* _What you have to do_
The line containing "4 [tab] (883, 468)" marks where copying starts, so set down that line and each one after it exactly, through the end of the records.

Stored items:
::::::

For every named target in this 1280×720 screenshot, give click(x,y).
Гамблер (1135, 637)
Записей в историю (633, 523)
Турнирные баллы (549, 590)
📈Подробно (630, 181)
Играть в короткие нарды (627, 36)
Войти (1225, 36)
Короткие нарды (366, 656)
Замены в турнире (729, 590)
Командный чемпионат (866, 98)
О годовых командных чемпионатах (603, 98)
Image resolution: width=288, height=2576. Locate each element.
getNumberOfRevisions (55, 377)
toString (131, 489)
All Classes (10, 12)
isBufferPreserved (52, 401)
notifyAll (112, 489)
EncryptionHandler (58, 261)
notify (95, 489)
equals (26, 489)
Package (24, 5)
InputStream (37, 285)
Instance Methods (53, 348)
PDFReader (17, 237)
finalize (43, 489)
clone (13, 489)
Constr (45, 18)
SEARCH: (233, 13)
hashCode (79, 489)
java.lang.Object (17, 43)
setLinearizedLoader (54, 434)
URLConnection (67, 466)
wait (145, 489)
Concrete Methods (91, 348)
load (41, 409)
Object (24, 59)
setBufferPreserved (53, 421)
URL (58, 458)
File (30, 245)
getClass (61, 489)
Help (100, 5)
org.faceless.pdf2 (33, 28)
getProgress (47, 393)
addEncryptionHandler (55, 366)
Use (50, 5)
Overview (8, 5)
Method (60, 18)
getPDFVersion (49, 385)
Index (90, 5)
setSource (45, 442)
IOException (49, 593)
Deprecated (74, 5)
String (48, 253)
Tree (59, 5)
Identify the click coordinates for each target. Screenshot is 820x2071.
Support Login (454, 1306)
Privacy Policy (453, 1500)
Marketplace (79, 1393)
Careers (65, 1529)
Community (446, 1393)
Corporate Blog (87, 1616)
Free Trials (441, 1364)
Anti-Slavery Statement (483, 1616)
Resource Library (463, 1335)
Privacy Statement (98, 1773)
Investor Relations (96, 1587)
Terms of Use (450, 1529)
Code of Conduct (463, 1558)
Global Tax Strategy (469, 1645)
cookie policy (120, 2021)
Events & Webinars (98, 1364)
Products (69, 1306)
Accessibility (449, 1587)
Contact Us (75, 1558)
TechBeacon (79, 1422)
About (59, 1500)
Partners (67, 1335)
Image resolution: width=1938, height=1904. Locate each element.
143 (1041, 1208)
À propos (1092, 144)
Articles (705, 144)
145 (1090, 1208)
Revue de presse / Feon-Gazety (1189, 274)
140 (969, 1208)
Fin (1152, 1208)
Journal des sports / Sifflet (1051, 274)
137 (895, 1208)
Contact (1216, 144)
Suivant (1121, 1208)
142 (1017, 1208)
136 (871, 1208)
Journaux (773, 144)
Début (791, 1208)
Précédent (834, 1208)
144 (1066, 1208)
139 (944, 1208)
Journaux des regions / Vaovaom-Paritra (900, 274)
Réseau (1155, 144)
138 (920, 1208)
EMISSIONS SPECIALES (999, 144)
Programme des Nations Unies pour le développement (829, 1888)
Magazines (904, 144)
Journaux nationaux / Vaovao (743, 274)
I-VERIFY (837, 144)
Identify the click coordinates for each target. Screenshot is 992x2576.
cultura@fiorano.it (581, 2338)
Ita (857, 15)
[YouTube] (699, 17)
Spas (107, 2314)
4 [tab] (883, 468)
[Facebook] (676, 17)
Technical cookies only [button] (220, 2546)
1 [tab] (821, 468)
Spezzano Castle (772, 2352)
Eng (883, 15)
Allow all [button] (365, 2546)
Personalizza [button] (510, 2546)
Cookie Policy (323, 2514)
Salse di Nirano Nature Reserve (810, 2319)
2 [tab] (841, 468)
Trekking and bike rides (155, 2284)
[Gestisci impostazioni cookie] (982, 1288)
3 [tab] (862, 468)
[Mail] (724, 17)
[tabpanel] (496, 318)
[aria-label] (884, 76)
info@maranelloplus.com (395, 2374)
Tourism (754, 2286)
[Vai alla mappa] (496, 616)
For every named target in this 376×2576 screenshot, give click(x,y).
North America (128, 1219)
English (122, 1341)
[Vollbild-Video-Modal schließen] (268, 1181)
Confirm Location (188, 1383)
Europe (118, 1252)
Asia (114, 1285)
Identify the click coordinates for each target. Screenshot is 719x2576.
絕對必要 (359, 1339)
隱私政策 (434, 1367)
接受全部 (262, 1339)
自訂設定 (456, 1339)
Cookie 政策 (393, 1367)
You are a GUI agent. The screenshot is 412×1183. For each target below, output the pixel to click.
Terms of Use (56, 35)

::::::

* _Result for this task_
4 [tab] (883, 468)
[Facebook] (676, 17)
Technical cookies only [button] (220, 2546)
1 [tab] (821, 468)
Spezzano Castle (772, 2352)
Eng (883, 15)
Allow all [button] (365, 2546)
Personalizza [button] (510, 2546)
Cookie Policy (323, 2514)
Salse di Nirano Nature Reserve (810, 2319)
2 [tab] (841, 468)
Trekking and bike rides (155, 2284)
[Gestisci impostazioni cookie] (982, 1288)
3 [tab] (862, 468)
[Mail] (724, 17)
[tabpanel] (496, 318)
[aria-label] (884, 76)
info@maranelloplus.com (395, 2374)
Tourism (754, 2286)
[Vai alla mappa] (496, 616)
For every named target in this 376×2576 screenshot, give click(x,y).
North America (128, 1219)
English (122, 1341)
[Vollbild-Video-Modal schließen] (268, 1181)
Confirm Location (188, 1383)
Europe (118, 1252)
Asia (114, 1285)
Identify the click coordinates for each target. Screenshot is 719x2576.
絕對必要 (359, 1339)
隱私政策 (434, 1367)
接受全部 (262, 1339)
自訂設定 (456, 1339)
Cookie 政策 (393, 1367)
You are a GUI agent. The screenshot is 412×1183. For each target below, output the pixel to click.
Terms of Use (56, 35)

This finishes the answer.